Algérie. Le MSP bascule dans l’opposition

 Algérie. Le MSP bascule dans l’opposition

Le MSP (ici son leader Aboudjerra Soltani) ne participera pas au prochain gouvernement. Photo Farouk Batiche / AFP.


Première grande secousse des législatives du 10 mai : au gouvernement depuis 16 ans, les islamistes du Mouvement pour la société de la paix (MSP), déçus par leur score très en deçà de leurs espérances, ont décidé de ne pas participer au prochain gouvernement.




 


La décision a été prise samedi lors d’une réunion marathon du conseil consultatif de ce parti avec 134 voix pour contre 35 voix qui sont favorables à la participation et 11 abstentions. La présence des quatre ministres de cette formation n’a semble-t-il pas pesé lourd dans le choix des 247 membres de cette instance du parti. Cette décision est un revers sérieux pour l’aile participationniste, avec à sa tête Amar Ghoul, ministre des Travaux publics.


Outrés par la fraude qui aurait pénalisé en premier lieu l’Alliance de l’Algérie verte mais aussi par l’alignement du président de Bouteflika en faveur du FLN lors de la campagne, les membres du conseil consultatif ont donc décidé de faire sauter à leur parti l’autre pas puisque, début janvier 2012, ils ont quitté l’Alliance présidentielle.


 


Un forcing en vain


Le plus grand perdant de cette nouvelle position du MSP est Amar Ghoul, qui aurait fait un grand forcing, mais sans succès, pour imposer à ses pairs le choix de rester au gouvernement. C’est que l’homme est très lié au clan Bouteflika et a des démêlés avec la justice dans l’affaire de l’autoroute est-ouest.


Si le président lui propose un poste ministériel dans le nouveau gouvernement, fera-t-il preuve de discipline partisane au risque de mécontenter le président à qui il doit tout ? Selon El Khabar, Amar Ghoul aurait confié à des proches qu’il respectera la position de son parti mais cela risque d’avoir de lourdes conséquences pour tout le monde.
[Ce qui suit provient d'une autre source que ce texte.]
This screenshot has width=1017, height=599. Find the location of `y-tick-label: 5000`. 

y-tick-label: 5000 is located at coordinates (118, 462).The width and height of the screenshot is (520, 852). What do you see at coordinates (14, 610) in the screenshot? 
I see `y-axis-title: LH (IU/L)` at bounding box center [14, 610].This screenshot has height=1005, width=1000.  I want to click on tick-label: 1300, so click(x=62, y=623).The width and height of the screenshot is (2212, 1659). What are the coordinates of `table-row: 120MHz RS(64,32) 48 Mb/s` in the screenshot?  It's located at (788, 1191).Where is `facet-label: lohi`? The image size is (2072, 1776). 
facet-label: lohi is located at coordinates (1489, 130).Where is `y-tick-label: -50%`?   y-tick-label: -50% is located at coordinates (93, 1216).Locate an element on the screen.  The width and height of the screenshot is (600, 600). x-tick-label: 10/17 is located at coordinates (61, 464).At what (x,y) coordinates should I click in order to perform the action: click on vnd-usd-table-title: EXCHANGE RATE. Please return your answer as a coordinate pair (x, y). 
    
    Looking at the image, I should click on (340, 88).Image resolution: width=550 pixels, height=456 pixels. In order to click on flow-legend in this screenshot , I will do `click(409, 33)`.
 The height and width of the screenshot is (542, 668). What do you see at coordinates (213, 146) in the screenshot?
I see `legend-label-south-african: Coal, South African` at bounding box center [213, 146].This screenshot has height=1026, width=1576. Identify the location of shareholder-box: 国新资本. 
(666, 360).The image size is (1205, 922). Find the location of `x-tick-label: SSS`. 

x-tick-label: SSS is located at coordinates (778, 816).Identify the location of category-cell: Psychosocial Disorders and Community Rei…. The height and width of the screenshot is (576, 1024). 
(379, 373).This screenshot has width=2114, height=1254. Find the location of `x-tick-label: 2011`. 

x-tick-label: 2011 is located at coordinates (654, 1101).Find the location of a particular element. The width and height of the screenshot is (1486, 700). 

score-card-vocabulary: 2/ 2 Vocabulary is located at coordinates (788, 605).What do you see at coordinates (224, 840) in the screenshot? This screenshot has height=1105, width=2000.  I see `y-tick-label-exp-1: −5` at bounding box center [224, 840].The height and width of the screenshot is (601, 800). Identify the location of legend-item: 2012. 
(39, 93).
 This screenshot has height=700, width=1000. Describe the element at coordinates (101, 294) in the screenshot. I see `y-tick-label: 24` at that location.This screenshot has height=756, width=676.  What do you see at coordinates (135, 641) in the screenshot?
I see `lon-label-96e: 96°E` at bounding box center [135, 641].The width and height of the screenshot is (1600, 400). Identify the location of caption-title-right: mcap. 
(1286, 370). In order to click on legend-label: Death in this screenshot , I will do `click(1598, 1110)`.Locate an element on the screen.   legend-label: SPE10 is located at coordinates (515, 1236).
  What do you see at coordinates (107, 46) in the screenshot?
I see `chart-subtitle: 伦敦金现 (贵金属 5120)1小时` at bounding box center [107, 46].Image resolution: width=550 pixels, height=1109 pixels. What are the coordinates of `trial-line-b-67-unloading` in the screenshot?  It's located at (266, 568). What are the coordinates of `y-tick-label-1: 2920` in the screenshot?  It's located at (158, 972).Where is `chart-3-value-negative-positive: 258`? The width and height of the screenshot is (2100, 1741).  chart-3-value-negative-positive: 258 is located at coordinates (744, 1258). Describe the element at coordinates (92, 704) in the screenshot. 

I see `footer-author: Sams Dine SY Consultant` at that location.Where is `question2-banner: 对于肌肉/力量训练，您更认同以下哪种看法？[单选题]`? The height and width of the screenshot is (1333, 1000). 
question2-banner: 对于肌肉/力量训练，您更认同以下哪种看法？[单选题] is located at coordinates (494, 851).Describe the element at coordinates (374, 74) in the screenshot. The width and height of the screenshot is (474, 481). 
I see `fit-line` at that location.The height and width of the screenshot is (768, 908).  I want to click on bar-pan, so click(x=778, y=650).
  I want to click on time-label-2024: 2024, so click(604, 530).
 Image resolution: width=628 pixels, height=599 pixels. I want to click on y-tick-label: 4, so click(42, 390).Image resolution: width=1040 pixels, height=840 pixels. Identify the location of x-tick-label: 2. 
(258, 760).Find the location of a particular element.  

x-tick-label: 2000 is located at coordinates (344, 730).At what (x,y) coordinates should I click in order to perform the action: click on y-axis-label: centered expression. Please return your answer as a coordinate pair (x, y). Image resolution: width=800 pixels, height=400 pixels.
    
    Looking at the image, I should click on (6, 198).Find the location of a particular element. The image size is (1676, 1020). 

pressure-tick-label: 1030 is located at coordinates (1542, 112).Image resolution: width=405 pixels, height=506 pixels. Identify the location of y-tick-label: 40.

« On n’est pas éduqué à avoir peur mais à assumer nos responsabilités », a soutenu Abderrahmane Saïdi, président du conseil consultatif, dans un entretien accordé à Echourouk. « La décision de ne pas prendre part au prochain gouvernement n’est pas une position d’hostilité ou une vengeance », explique-t-il encore.


 


« Rétablir les rapports de force »


Le plus grand gagnant de ce repositionnement au sein du MSP est incontestablement Abderrazak Mokri, membre influent du parti et chef de file des opposants à la participation au gouvernement. Il vient de remporter une bataille importante contre l’aile participationniste menée par Amar Ghoul.


« Nous avons intégré les précédents gouvernements pour servir notre patrie. L’Algérie était en danger. Par la suite, nous avons pensé à aller vers de véritables réformes politiques. La fraude électorale nous a donné le signal final : il n’y a pas de réformes », a-t-il expliqué au journal électronique TSA.


« Et puis, il n’y a plus de causes qui apaisent notre conscience pour qu’on soit avec ce pouvoir. Il n’y a plus de crise. Le danger, ce n’est plus l’instabilité ou le terrorisme mais l’absence de démocratie. Ainsi, notre rôle, actuellement, est de rétablir les rapports de force et les équilibres entre la société et les autorités publiques pour l’intérêt de l’État et de la société », a-t-il ajouté.


Question : le parti islamiste a-t-il définitivement tourné le dos à la politique de l’entrisme inaugurée par son fondateur, le défunt Mahfoudh Nahnah ? Peu évident.